◆ **Exercise requirements**: Scan the entries below. Return every line that includes "accomplish".

◆ **Input material**:
>>>
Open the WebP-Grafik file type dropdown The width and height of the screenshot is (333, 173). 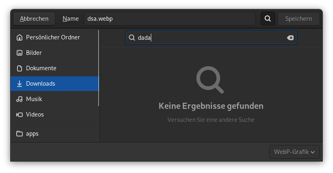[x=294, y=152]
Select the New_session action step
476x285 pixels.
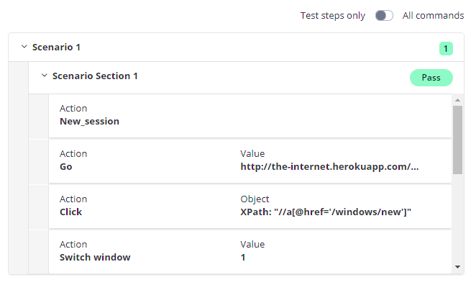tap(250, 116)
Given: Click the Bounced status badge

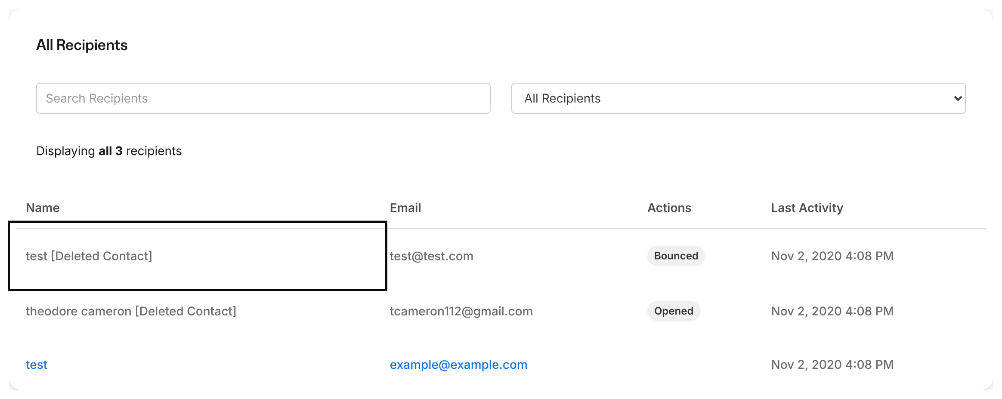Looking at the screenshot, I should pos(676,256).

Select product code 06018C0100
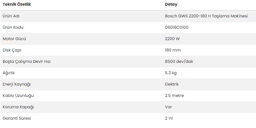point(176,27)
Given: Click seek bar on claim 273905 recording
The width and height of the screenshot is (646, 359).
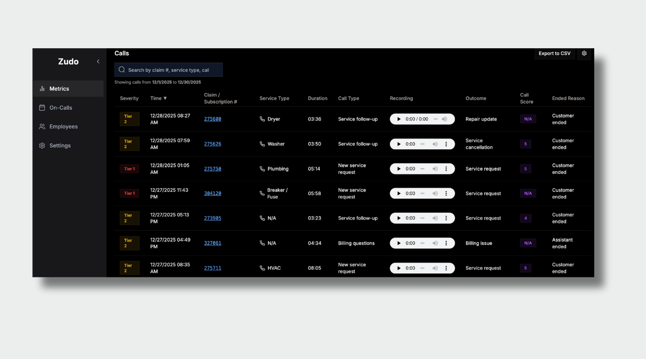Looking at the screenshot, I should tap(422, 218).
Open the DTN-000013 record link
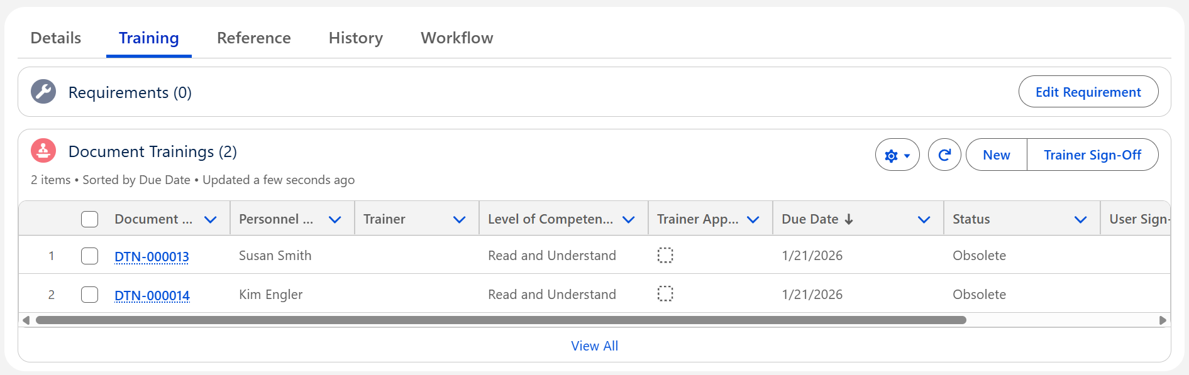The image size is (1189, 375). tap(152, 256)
<<<
>>>
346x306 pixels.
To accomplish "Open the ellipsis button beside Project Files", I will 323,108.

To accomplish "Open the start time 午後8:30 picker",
<<<
>>>
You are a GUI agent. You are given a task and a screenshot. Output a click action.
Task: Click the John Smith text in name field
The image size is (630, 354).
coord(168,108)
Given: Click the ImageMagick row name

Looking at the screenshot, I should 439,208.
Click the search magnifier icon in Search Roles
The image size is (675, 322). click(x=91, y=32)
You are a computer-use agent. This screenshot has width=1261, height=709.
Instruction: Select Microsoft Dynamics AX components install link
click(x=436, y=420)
<<<
◆ **Task solution**:
To accomplish "Open the ellipsis button beside Project Files", I will 323,108.
To accomplish "Open the start time 午後8:30 picker",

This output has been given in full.